The woman said, ‘The serpent deceived me, and I ate.’ (Ibid 13)

Man the manipulator bases his belief only upon seeing, based only upon appearances. He tries to make the world fit his needs, rather than satisfying the needs of the world in which he lives.

And the more this is true, the less this type of person sees creation as a masterpiece of Divine wisdom; the less people like this can see the meaning in all that occurs in the world. These people become unwilling and unable to extract principles of life from the world around them, from the people they meet and the events that occur. Eventually their intellectual framework will be faulty and the quality of their decisions poor.

Finally, such people will give up on the notion of lofty ideals and become bogged down with the details of day-to-day living. They will embed themselves intensely in what they do and consider nothing else. Ultimately their way of thinking will kill them - spiritually, and eventually physically.

In the meantime, there will always be some, a fortunate group, who will seek out a perfected existence, who will make harmony their ultimate goal and seek out the Torah to find out how to bring such a result about. The Torah, in turn, will act as a looking glass for them and will reveal to them the spiritual inner workings of creation.
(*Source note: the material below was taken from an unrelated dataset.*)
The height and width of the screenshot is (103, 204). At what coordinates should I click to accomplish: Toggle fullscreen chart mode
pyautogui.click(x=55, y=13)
They will grow as their vision of creation grows, each day arranging new knowledge within their intellectual framework until finally it becomes ever so obvious that God is everywhere. This in turn will be manifested in the level of morality by which they live, not just in the world they create, but also in the world that was created for them.

All of this they do, not for the sake of reward, but as a natural expression of all they know. They do it because the vision of life they have warrants no less an expression of truth. They do it because they see and love God - and life.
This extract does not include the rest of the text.